Addressing shareholders at the company’s AGM in Perth on Thursday BHP chief executive Andrew Mackenzie said the company expects global demand for the fertiliser ingredient to increase between two and three per cent each year until 2030.
“The growth will be driven by a rising population and greater economic prosperity, which will change the patterns of food consumption, requiring higher yields from increasingly constrained arable land," he said.
"Our continued investment in potash, at an average annual spend of $800-million, will make sure we are ready to take advantage of this opportunity to add to shareholder returns.”
Currently the company has “four pillars” comprising iron ore, coal, copper and petroleum.
BHP holds exploration rights over 14,500 square kilometres in Canada’s Saskatchewan potash basin.
Its Jansen project in the region is in a feasibility study stage, and has an expected output of 8 million tonnes a year over a 70 year mine life.
Mackenzie said Jansen could be the beginning of a “basin-wide play”.
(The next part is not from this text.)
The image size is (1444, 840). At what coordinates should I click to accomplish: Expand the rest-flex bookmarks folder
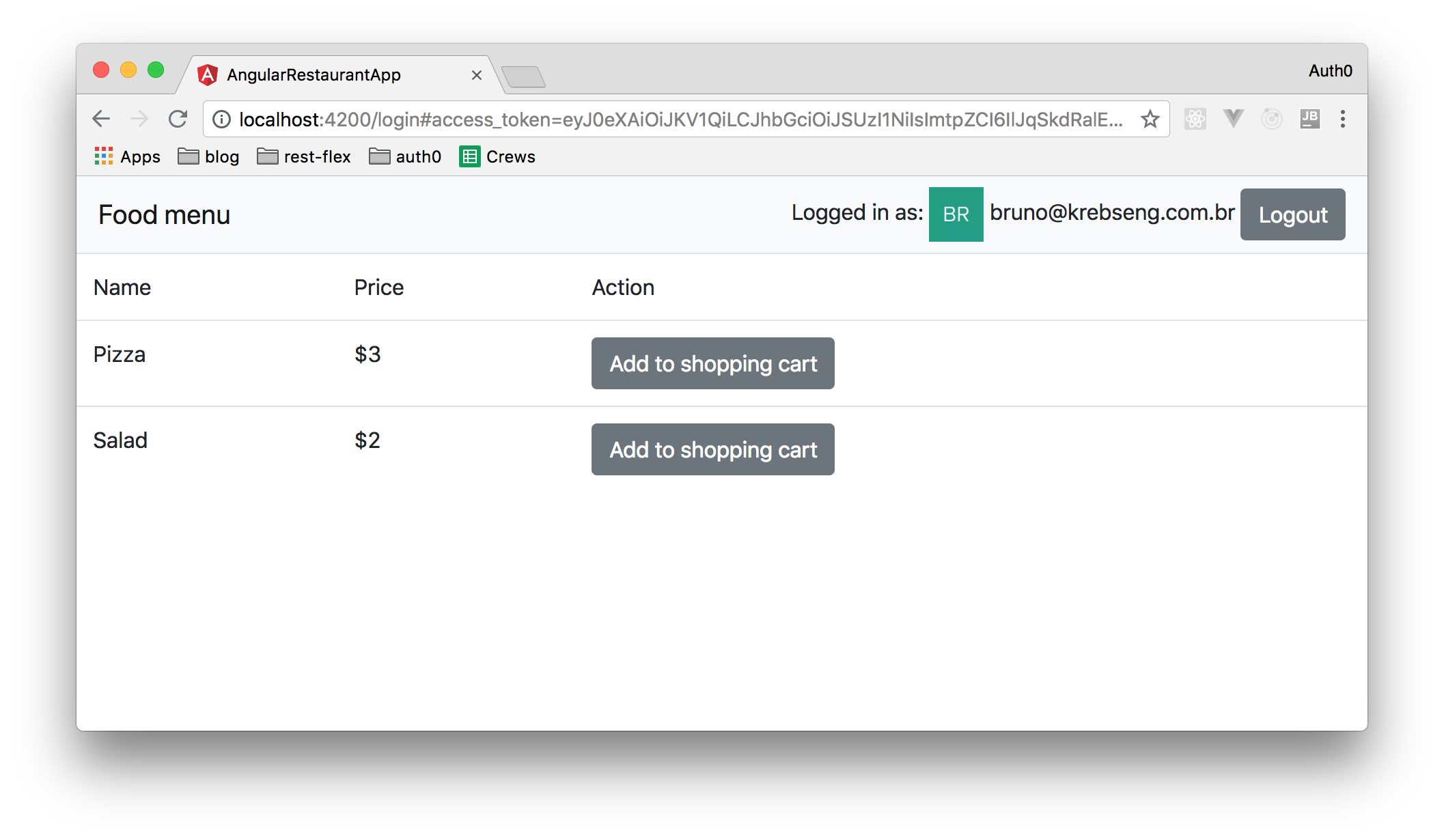tap(304, 156)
''On its own Jansen is probably not a big enough resource for us to be a business that would rival our other four pillars, we need several Jansens,'' he said.
Addressing a resources industry event in Canberra earlier this year, Anglo American boss Mark Cutifani claimed Australia wouldn’t have an agriculture sector without mining.
“To put it frankly, the Australian country would not have an agricultural sector without the products of mining,” he said.
At first thought such a statement seems counter-intuitive as mining in many cases takes up otherwise vital agricultural land parcels and is often billed as jeopardising Australia’s – and the world’s – food bowl.
Putting aside competition for land use, mining has had another profound impact on agriculture; a majority of modern day farming methods, including growing efficiencies and machinery advancements, have all emerged out of the mining sector.
The use of phosphate rock as a fertiliser has significantly boosted crop yields in the past 50 years but according to research conducted by the University of Technology Sydney (UTS) with increasing consumption rates global supplies of phosphate could peak in as little as 20 years.
“Without phosphorous, animals can’t be fed, food can’t be produced and life on earth can’t survive,” the university stated.
UTS researcher Dana Cordell said Australia is the fifth largest phosphate fertiliser consumer in the world.
“While we have naturally phosphorus-deficient soils, the food we grow and export is phosphorus-intensive and feeds about 60 to 70 million people, mostly in the Asia Pacific region,” she said.
“What that means is we need a lot of phosphorus. Even if we recycle 100 per cent of it, it would nowhere near meet our demand.
“We might need to rethink the profiles of our agriculture and export industries in the future, which is not an easy thing to do.”